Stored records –
-- Opening Marker --
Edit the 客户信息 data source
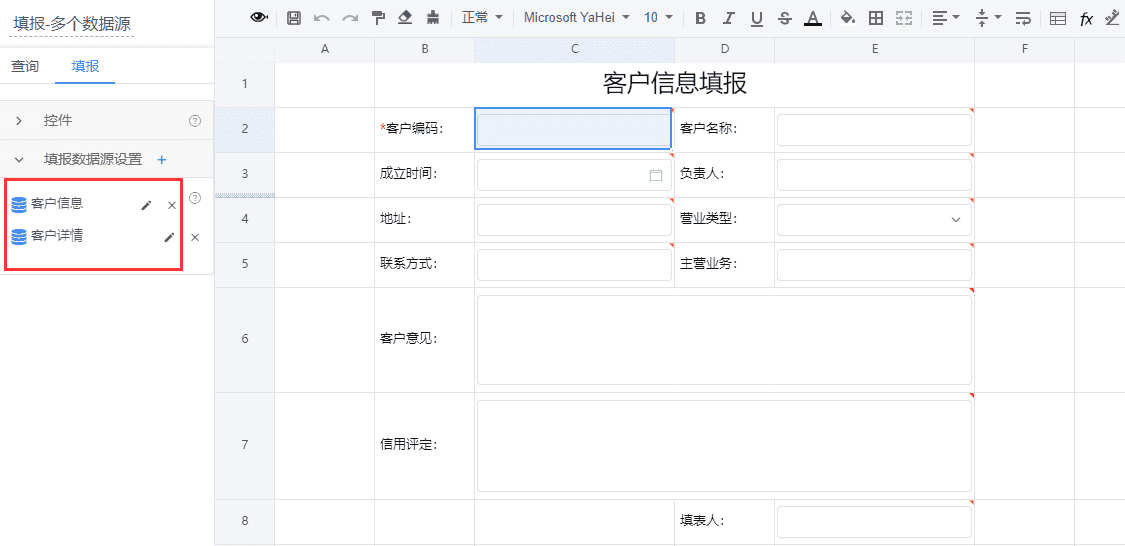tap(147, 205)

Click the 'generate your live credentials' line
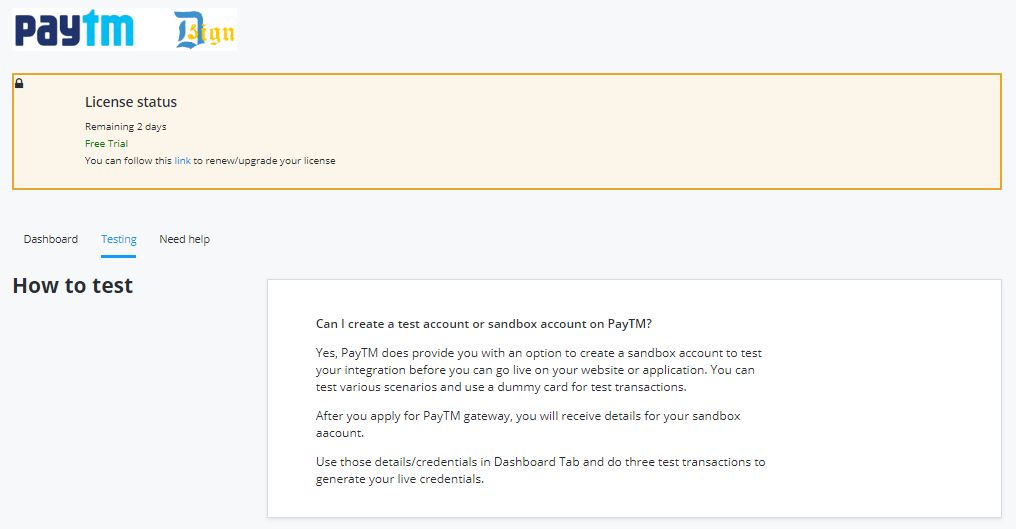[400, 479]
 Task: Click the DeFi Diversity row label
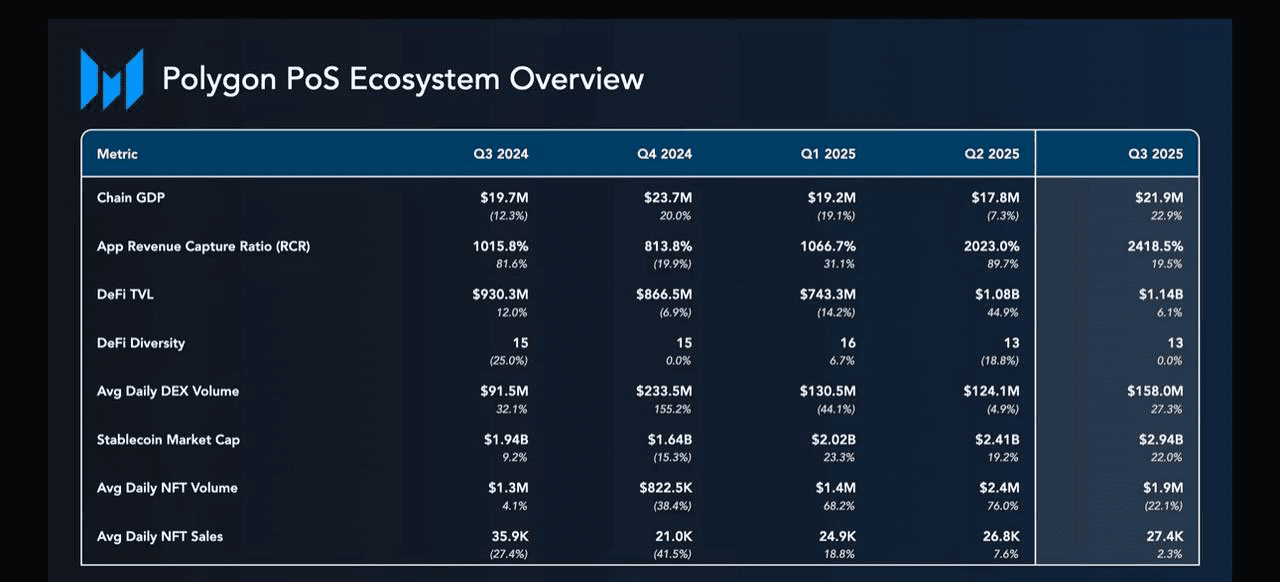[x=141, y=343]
-- Closing Marker --
-- Opening Marker --
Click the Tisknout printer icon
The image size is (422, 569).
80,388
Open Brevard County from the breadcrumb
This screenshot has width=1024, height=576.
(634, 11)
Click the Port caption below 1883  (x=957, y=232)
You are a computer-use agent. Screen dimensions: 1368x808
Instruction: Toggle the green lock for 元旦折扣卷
-- Closing Marker --
What to do –
Starting at the line that contains "You are a computer-use" and stopping after the line that contains "Instruction: Toggle the green lock for 元旦折扣卷", write out every line exactly as it appears above, and no other line.

Solution to the problem –
You are a computer-use agent. Screen dimensions: 1368x808
Instruction: Toggle the green lock for 元旦折扣卷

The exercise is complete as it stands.